Some restaurants who were not able to furnish their FSSAI licenses have high Zomato ratings and/or high repeat order volumes on Zomato – we have given them until the end of this month to furnish their licenses to us.
The de-listing of restaurants happened thanks to our collaborative effort with FSSAI. Along with FSSAI, Zomato is a guardian of users and the restaurant industry. As a result, FSSAI and Zomato have worked together to take strict actions in the interest of public health. In fact, we are going to make sure that we don’t list any cloud kitchen on Zomato unless and until it goes through our mandatory hygiene check, which is a food safety and hygiene checklist. This hygiene check is conducted by reputed third parties who are experts at this.
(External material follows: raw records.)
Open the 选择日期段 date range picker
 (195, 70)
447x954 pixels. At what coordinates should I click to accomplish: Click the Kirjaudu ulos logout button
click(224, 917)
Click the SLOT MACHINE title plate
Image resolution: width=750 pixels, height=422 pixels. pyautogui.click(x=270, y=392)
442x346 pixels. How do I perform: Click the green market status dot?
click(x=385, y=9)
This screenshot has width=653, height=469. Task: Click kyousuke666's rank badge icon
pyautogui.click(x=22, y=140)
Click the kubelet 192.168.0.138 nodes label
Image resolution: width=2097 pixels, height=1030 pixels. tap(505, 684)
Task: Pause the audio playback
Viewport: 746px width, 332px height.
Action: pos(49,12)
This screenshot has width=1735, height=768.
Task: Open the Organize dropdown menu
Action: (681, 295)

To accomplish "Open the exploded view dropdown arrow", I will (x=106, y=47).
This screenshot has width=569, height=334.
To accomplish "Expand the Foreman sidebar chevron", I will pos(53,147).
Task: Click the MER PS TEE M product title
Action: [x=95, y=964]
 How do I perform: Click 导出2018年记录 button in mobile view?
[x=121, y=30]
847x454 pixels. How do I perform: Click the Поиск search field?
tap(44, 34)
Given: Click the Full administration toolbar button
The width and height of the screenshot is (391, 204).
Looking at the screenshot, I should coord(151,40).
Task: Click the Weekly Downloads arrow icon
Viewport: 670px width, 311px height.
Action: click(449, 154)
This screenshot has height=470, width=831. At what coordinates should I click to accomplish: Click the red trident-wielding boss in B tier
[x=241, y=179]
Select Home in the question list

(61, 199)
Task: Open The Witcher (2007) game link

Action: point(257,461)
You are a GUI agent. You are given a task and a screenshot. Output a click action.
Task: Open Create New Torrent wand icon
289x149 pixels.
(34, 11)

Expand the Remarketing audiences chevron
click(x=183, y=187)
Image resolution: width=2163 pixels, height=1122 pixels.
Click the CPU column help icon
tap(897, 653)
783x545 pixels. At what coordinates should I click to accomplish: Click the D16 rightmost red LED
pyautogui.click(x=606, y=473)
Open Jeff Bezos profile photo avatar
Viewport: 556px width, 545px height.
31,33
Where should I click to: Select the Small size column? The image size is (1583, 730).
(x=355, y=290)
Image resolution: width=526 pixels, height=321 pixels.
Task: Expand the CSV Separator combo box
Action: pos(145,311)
These measures will certainly help strengthen the ecosystem as it will filter out parties that aren’t keen on prioritizing the users’ interest. Nobody wants to consume food prepared in an unkempt kitchen. Following this de-listing drive, we are expecting an uptick in hygiene standards.
I personally wish to thank the FSSAI CEO, Pawan Kumar Agarwal, and fully support his organization’s ongoing efforts toward a safer and better restaurant industry in India.
Lastly, Zomato is designed to be a democratic quality controller in the industry. Which means that users are (obviously) welcome to help us in this endeavour. As a user, if you feel that the quality or hygiene of any restaurant/meal you had was subpar, you can/must write a constructive review on Zomato. All of us are well aware that everybody checks a restaurant’s Zomato rating before going to a new place or ordering in food. Unbeknownst to you, your review goes a long way in making sure that only the best restaurant businesses are able to succeed.